By February 2021, the Thunderbird was off the coast of Senegal however, the signal from its tag became erratic with the final position on 17th March 2021, showing the turtle on land, near the port of Dakar. After checking that the battery and tag sensor were working correctly, the last position was referenced with data from the Global Fishing Watch portal, that indicated this position was near a fishing ground used by trawlers, possibly indicating that it was unintentionally caught by a fishing vessel.
"We found out that the last dive recorded by the satellite tag was near a fishing ground used by trawlers. All this suggests the turtle was bycaught (caught by accident) by a fishing vessel and taken back to the port. We don´t know if Thunderbird was released alive after capture, or died as consequence of the bycatch event", adds March.
Currently, researchers are using satellite data and working with partners in Senegal to find the boat that caught the turtle, in the hope of finding out more information about the fate of Thunderbird.
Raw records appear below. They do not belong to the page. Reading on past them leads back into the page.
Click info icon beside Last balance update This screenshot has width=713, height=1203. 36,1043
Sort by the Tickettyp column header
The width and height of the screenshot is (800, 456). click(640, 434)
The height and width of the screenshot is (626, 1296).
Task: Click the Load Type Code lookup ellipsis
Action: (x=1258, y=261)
West Africa is one of the world’s richest fishing grounds, with the region providing one fifth of the world global fish catch, and inevitably numerous bycatch incidences. Since 2017, BirdLife International in collaboration with national and international partners aimed at establishing an operational framework for reducing the incidental catches of sea turtles in West Africa’s industrial fisheries. The project funded by the MAVA Foundation has five key pillars namely strengthening research and scientific capacity, strengthening observer programmes, advocacy for legislation & mitigation measures, awareness and public outreach, in addition to sustainability and partnerships.
"There is a lot of unregulated and/or unsustainable fishing activities off West Africa, and we are working with local partners and fishing companies to adapt fishing gear and methods to minimise bycatch of sea turtles," noted Ahmed Diame, Bycatch Project Manager, at BirdLife Africa.
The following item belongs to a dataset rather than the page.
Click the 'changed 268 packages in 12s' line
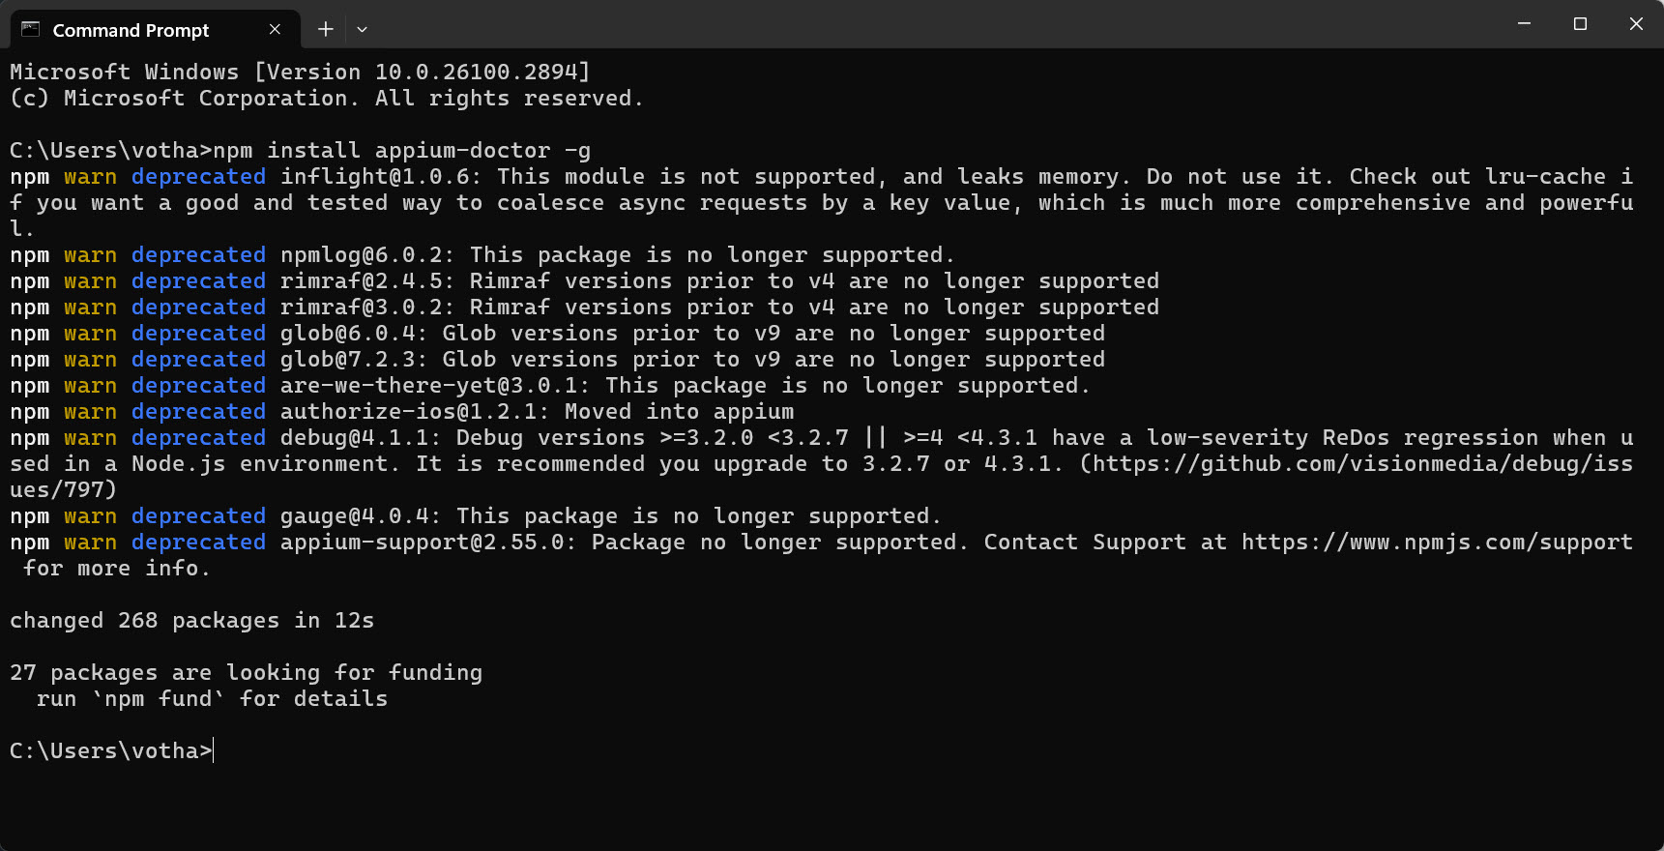Screen dimensions: 1664x851 point(191,621)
"We are also identifying the main fishing hotspots – such as the area where Thunderbird was caught. With the information collected by observers onboard industrial fishing vessels and the sea turtle tracking data, we will be able to identify the key risk areas and periods for species bycaught during fishing activities’’, adds Diame.
Understanding the spatial and temporal impacts of different types of fisheries on marine turtle populations is crucial in order to implement sustainable conservation strategies. Consequently, the project has enabled a better understanding of the scale of bycatch occurrences in West Africa.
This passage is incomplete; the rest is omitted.